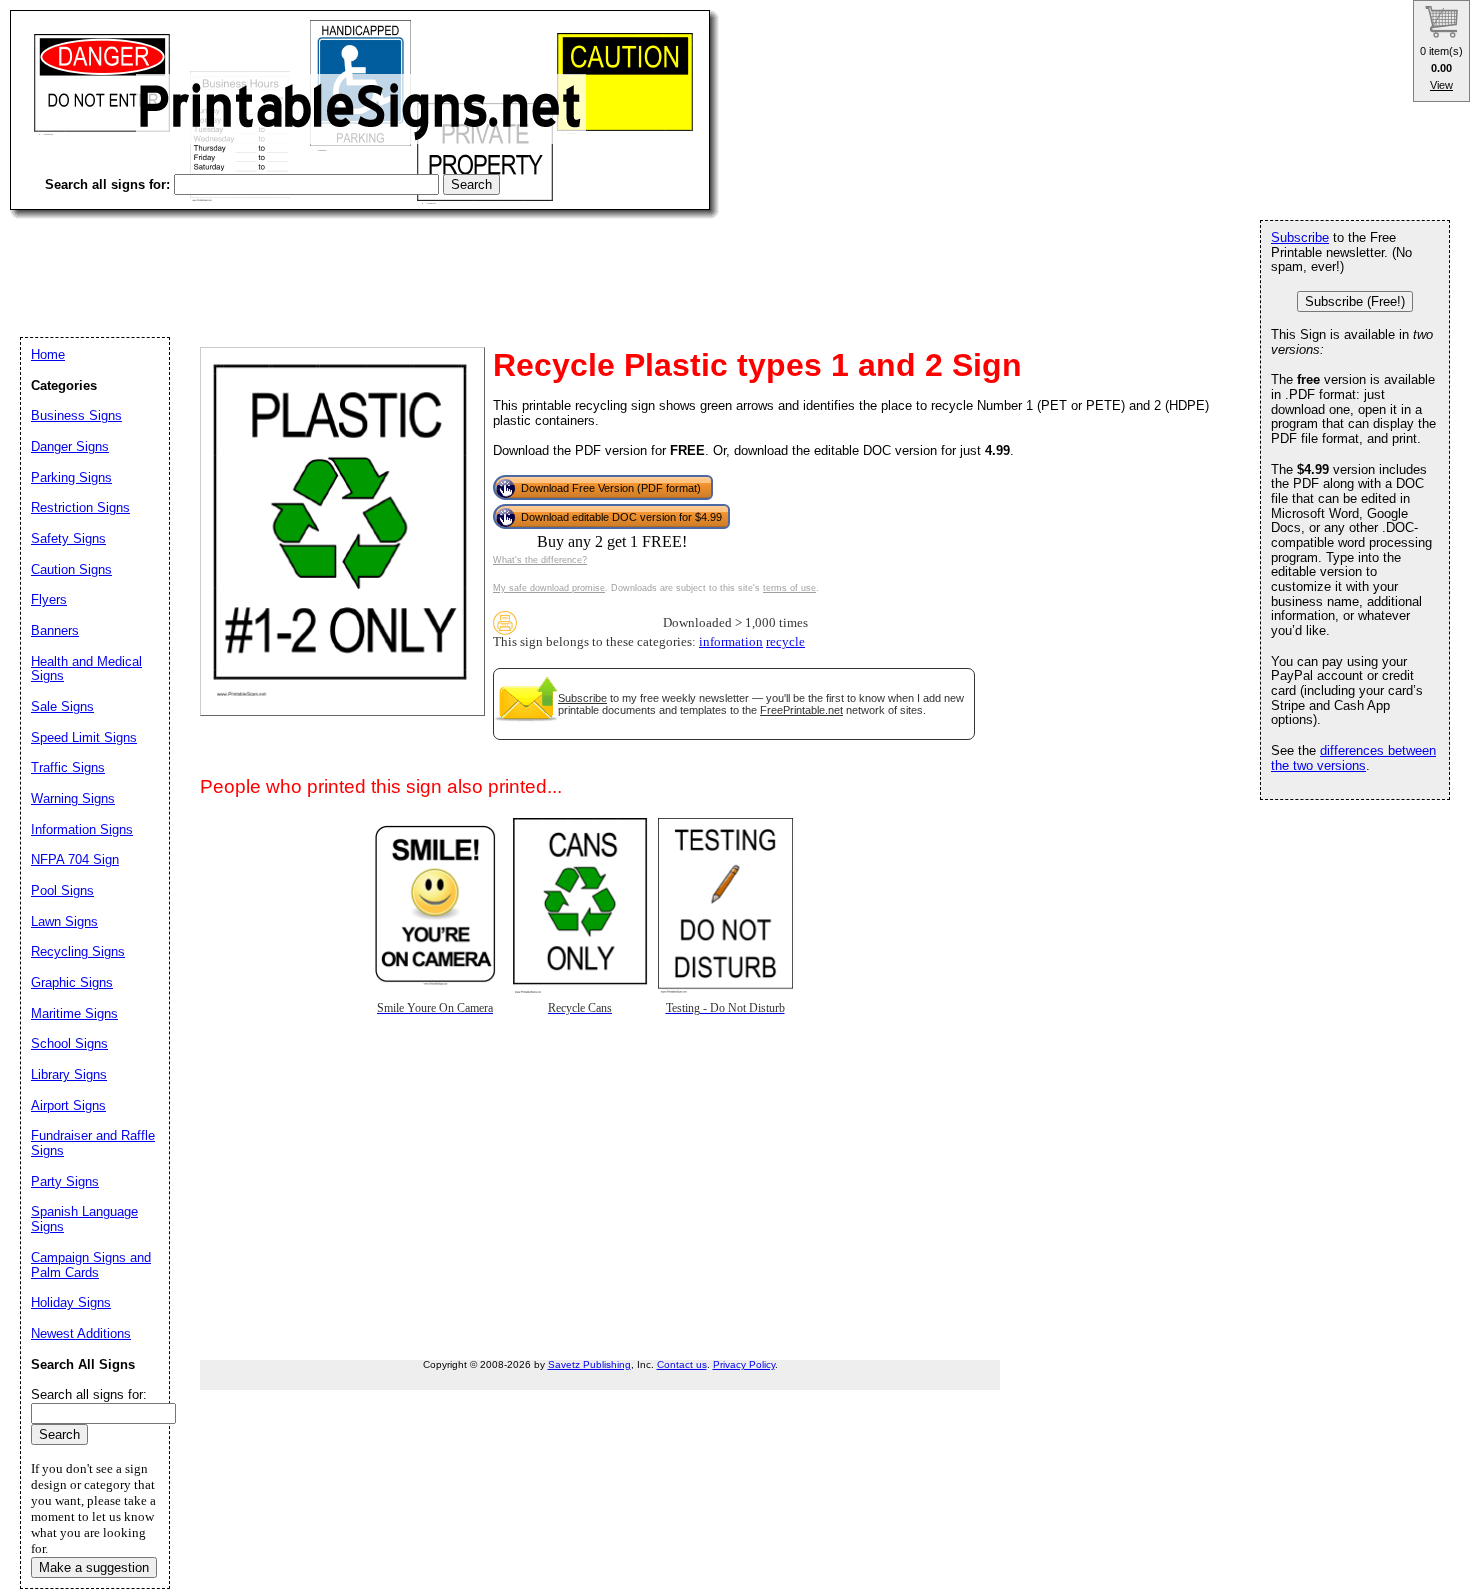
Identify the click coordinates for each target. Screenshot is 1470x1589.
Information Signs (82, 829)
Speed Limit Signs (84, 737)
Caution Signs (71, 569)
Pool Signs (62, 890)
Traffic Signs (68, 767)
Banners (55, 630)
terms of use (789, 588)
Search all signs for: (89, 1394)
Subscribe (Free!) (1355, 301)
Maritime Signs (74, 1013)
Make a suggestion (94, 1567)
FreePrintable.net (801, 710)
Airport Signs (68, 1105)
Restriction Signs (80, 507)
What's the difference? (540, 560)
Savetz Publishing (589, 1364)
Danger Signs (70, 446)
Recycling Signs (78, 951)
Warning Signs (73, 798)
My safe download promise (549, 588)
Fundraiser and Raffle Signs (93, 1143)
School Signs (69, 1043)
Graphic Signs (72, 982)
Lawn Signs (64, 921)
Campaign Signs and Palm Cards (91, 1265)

-=-=-=-=-

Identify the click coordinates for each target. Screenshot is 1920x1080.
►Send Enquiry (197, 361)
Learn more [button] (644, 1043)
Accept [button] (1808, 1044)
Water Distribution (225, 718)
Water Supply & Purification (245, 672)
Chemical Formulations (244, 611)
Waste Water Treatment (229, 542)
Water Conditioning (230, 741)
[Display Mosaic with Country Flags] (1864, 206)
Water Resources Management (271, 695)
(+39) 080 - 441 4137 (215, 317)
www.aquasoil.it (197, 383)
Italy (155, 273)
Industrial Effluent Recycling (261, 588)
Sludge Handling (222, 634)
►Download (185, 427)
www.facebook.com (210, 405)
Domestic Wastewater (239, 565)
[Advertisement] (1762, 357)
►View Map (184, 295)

-=-=-=-=-

→ TASK TO COMPLETE
Within the material above, output exactly the lines from the one with "Restriction Signs (80, 507)" through the one with "Campaign Signs and Palm Cards (91, 1265)", end lines included, and nothing besides.

→ SOLUTION TO THE EXERCISE
Restriction Signs (80, 507)
What's the difference? (540, 560)
Savetz Publishing (589, 1364)
Danger Signs (70, 446)
Recycling Signs (78, 951)
Warning Signs (73, 798)
My safe download promise (549, 588)
Fundraiser and Raffle Signs (93, 1143)
School Signs (69, 1043)
Graphic Signs (72, 982)
Lawn Signs (64, 921)
Campaign Signs and Palm Cards (91, 1265)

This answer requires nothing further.